- Your instructions -
Could you echo the stretch of lines from the one containing "Where should I click to: Pick" through the end of the lines, leaving out the pictures?

** Begin Dataset **

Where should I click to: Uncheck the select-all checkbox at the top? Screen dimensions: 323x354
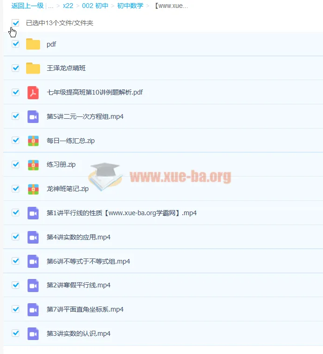click(16, 23)
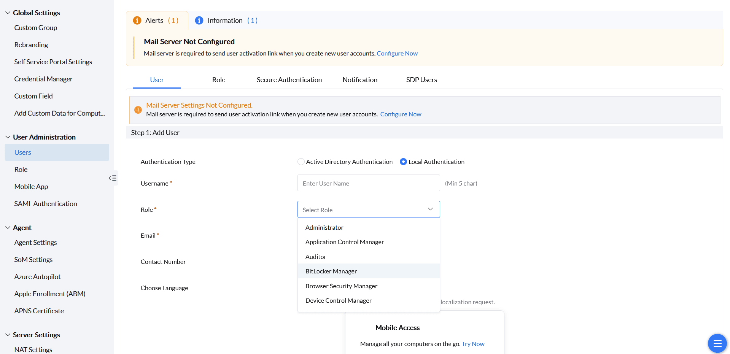This screenshot has height=354, width=730.
Task: Close the Select Role dropdown arrow
Action: pos(430,209)
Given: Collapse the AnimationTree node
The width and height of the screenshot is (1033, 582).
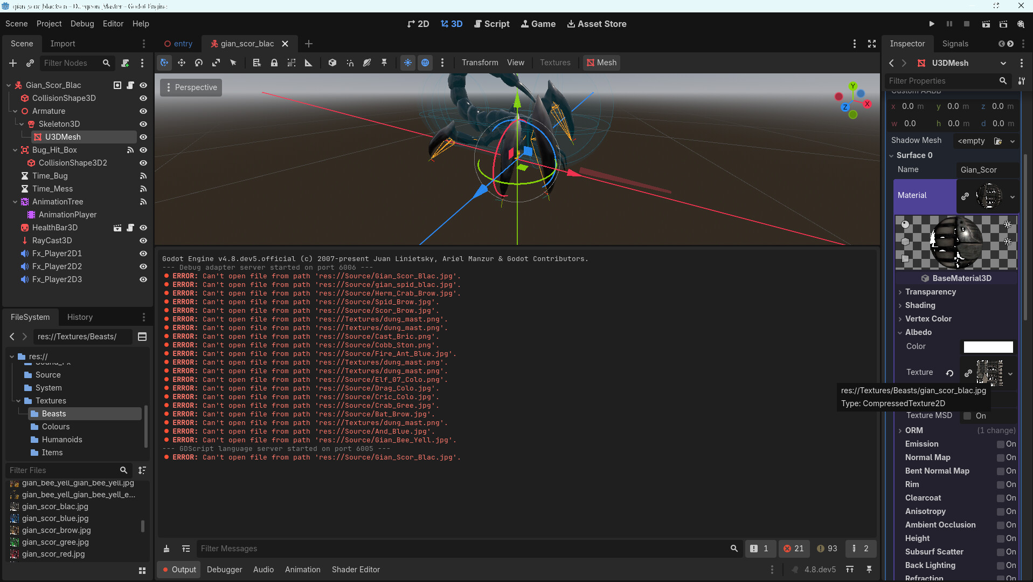Looking at the screenshot, I should 15,202.
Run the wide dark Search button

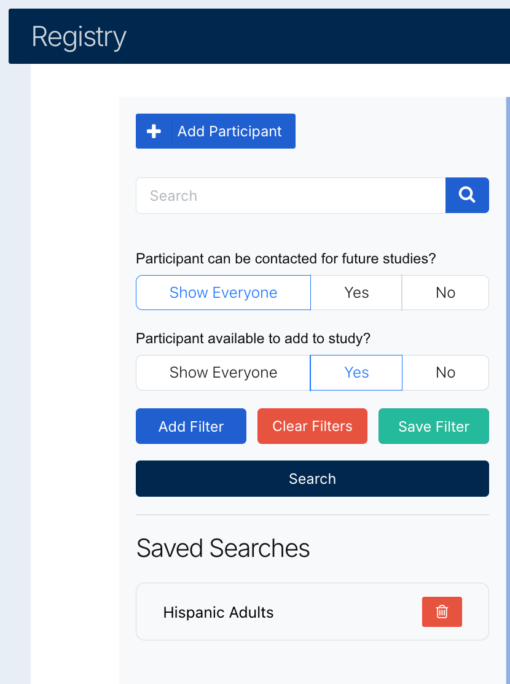click(312, 479)
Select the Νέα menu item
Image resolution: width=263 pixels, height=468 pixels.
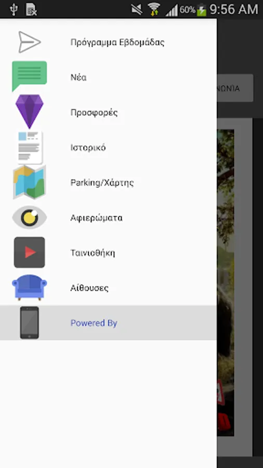click(x=108, y=77)
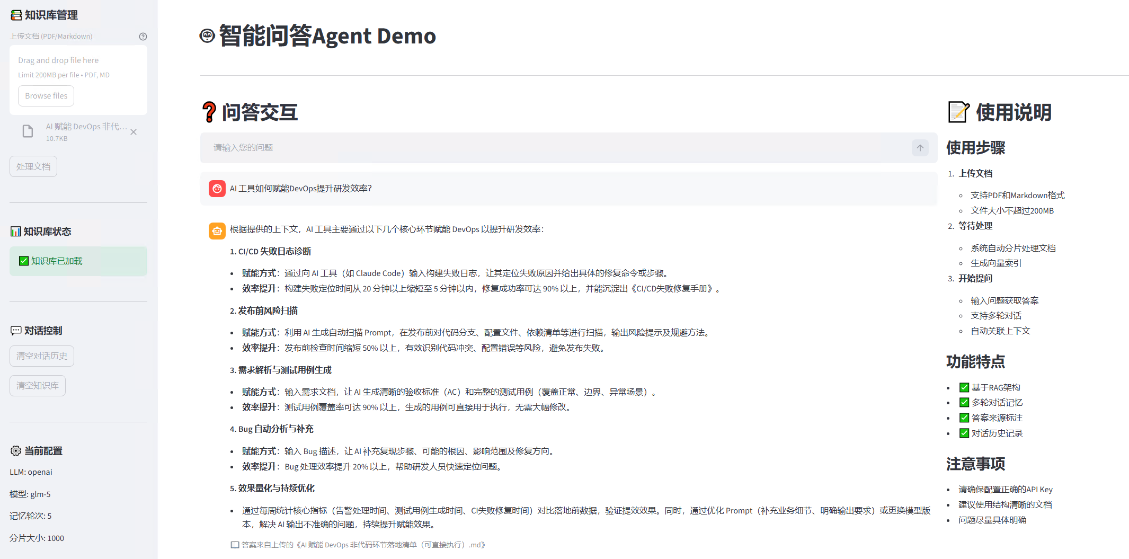Click the send arrow to submit a question
Image resolution: width=1129 pixels, height=559 pixels.
(x=920, y=148)
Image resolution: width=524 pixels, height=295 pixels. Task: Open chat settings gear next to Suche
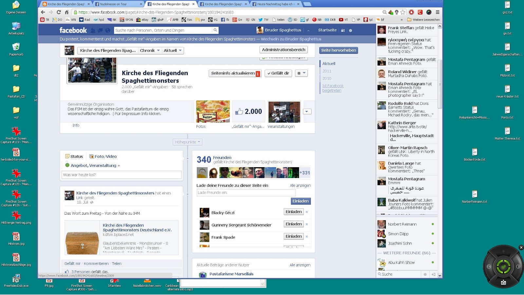coord(425,274)
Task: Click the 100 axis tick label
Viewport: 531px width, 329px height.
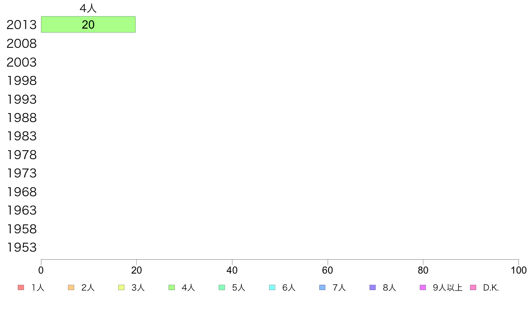Action: tap(518, 270)
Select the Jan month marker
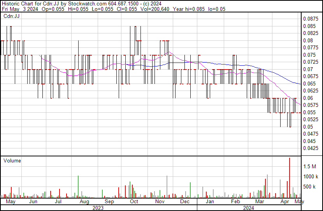Viewport: 323px width, 211px height. pos(210,201)
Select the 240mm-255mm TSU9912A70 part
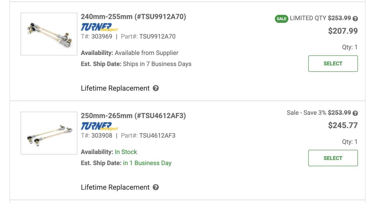373x203 pixels. [x=333, y=64]
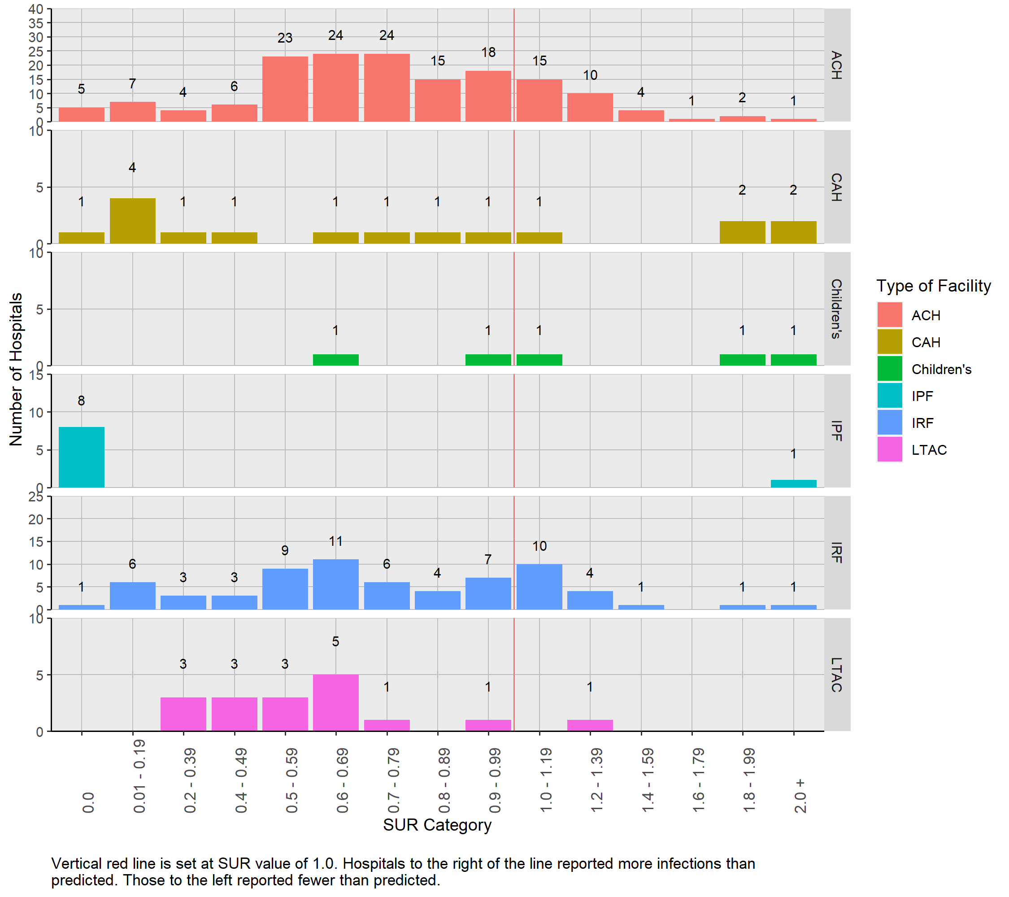Click the ACH facet strip label
Screen dimensions: 1009x897
pos(837,65)
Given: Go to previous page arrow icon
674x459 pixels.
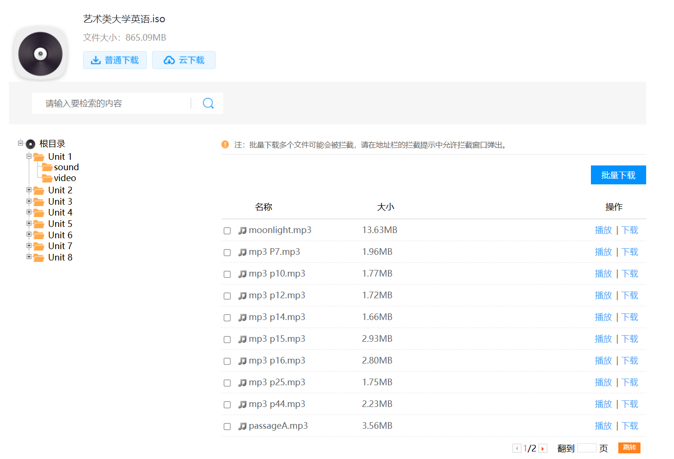Looking at the screenshot, I should 517,449.
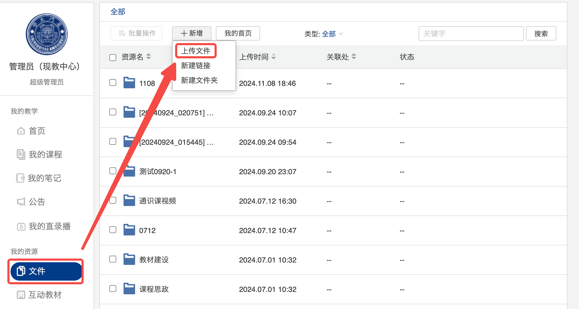
Task: Select 新建文件夹 menu entry
Action: click(199, 80)
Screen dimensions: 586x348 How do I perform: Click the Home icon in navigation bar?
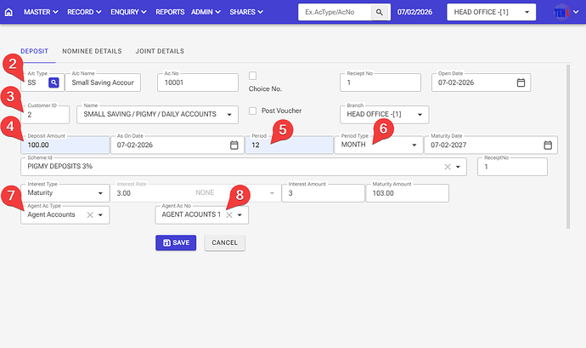click(x=8, y=13)
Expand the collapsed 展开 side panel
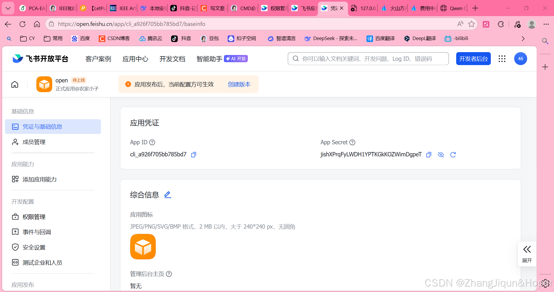This screenshot has width=554, height=292. click(527, 253)
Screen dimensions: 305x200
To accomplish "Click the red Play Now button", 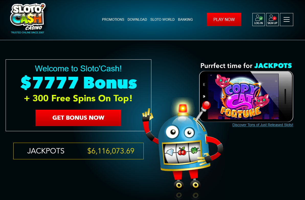I will tap(224, 19).
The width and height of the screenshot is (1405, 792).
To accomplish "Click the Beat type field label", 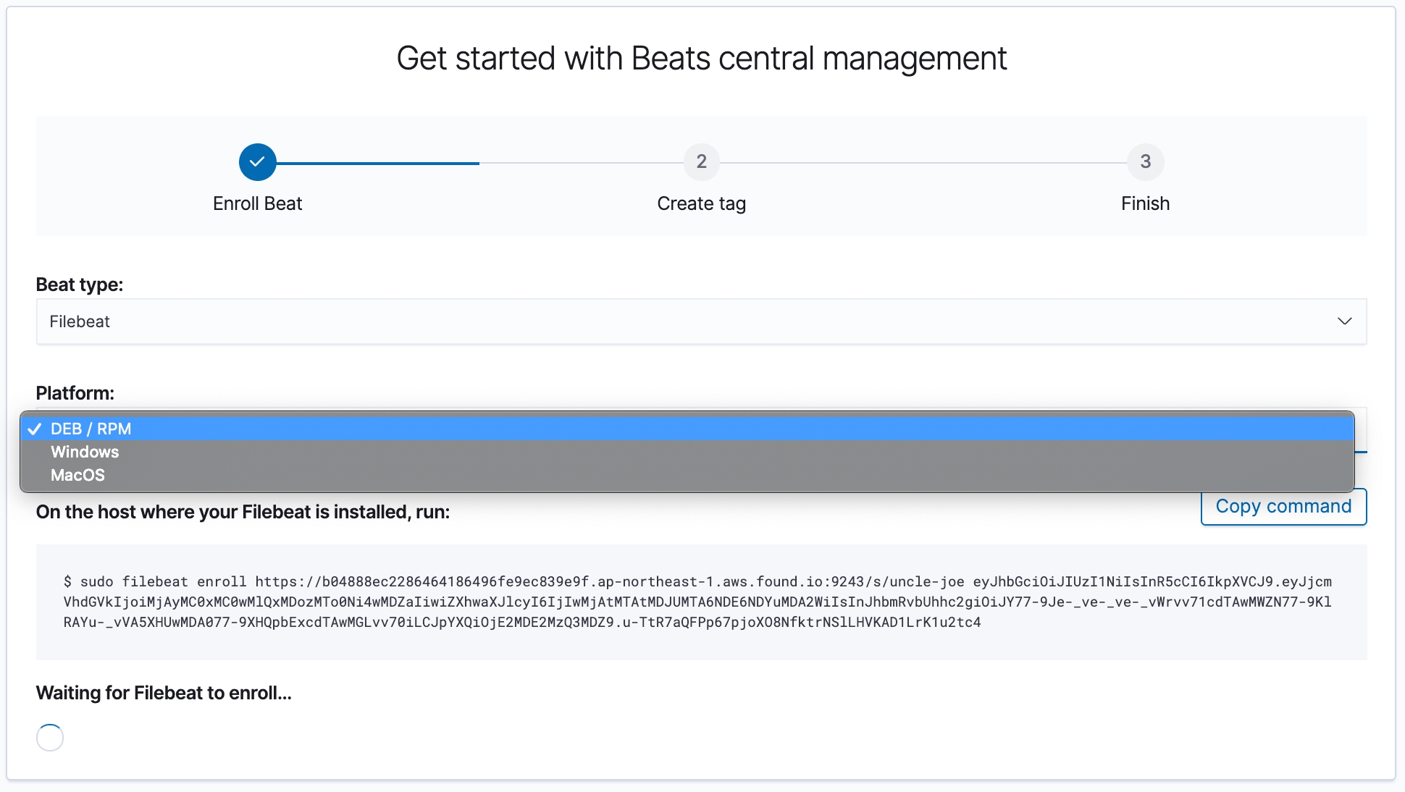I will click(80, 285).
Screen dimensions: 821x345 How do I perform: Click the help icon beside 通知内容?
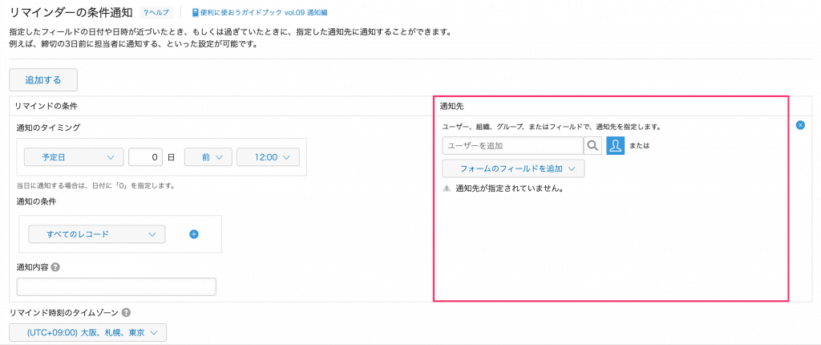tap(55, 267)
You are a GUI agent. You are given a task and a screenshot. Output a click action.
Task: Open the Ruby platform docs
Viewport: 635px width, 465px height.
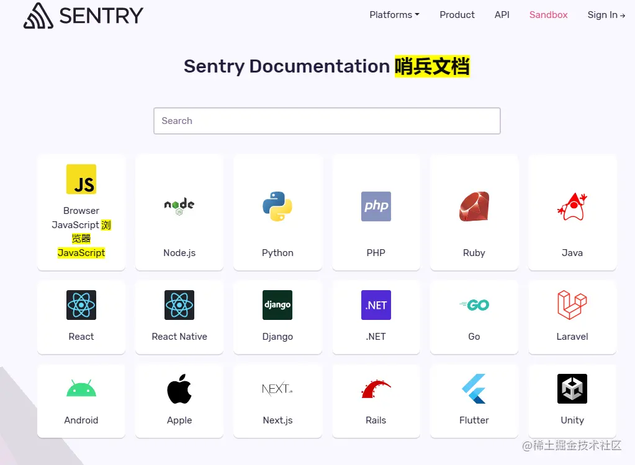(x=474, y=205)
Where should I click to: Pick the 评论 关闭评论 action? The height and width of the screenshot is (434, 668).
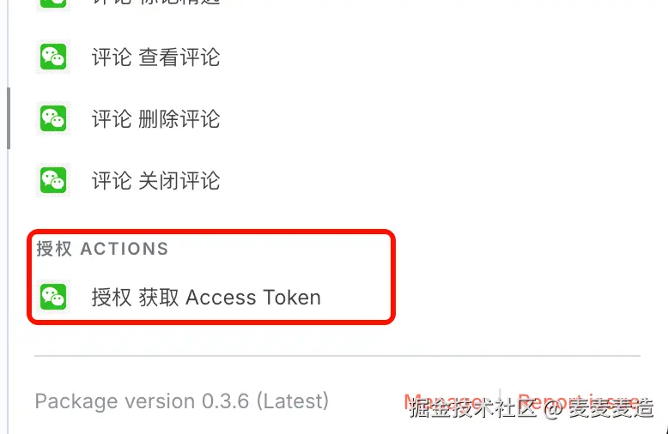pyautogui.click(x=156, y=180)
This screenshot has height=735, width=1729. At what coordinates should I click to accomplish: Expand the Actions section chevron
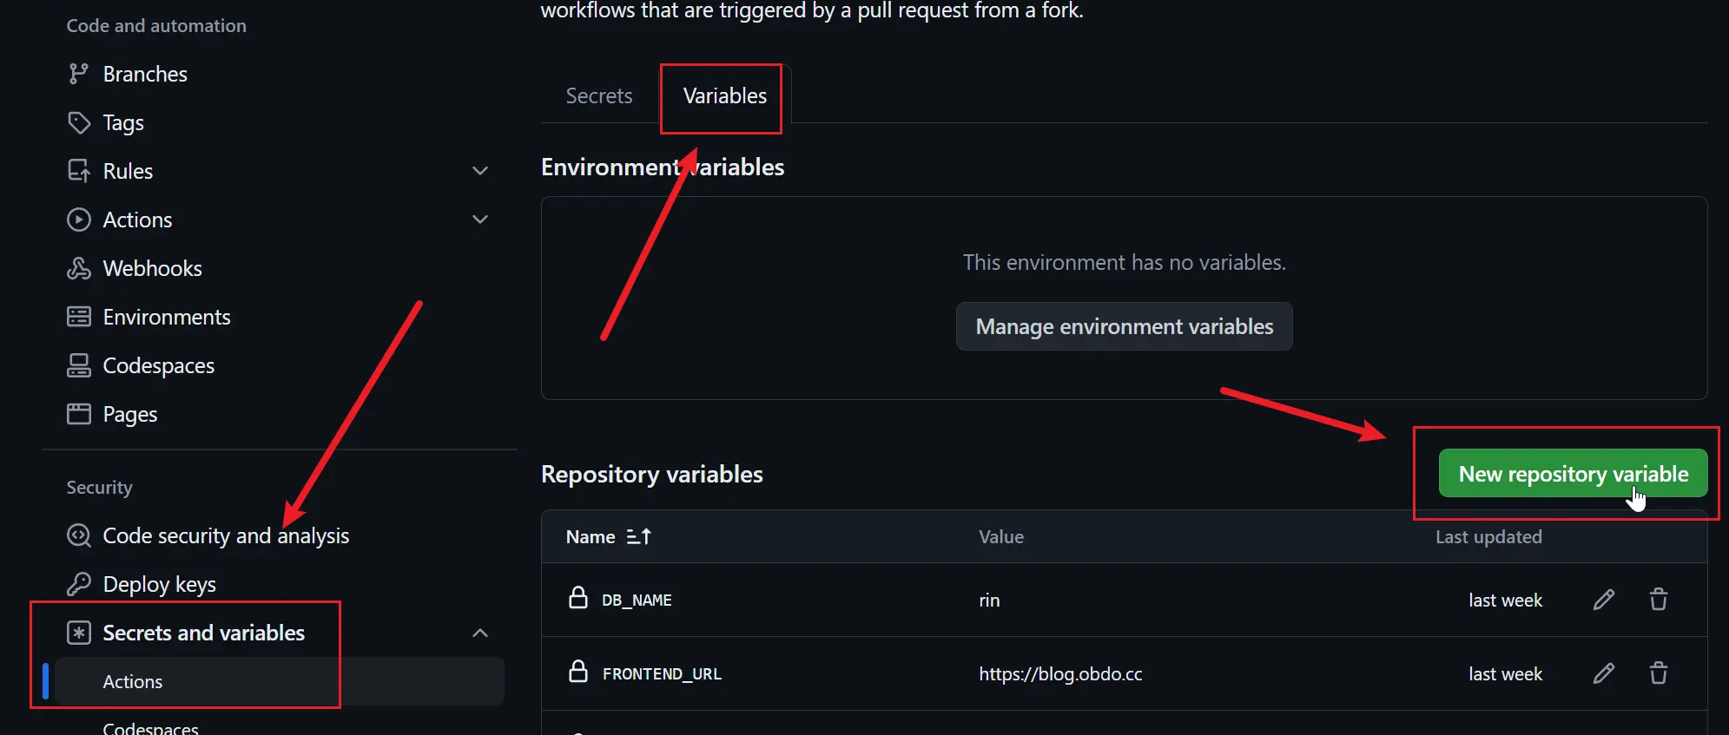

** End Dataset **

- Task result -
Where should I click to: Pick the 评论 关闭评论 action? The height and width of the screenshot is (434, 668).
pyautogui.click(x=156, y=180)
This screenshot has height=735, width=1729. At what coordinates should I click to accomplish: Expand the Actions section chevron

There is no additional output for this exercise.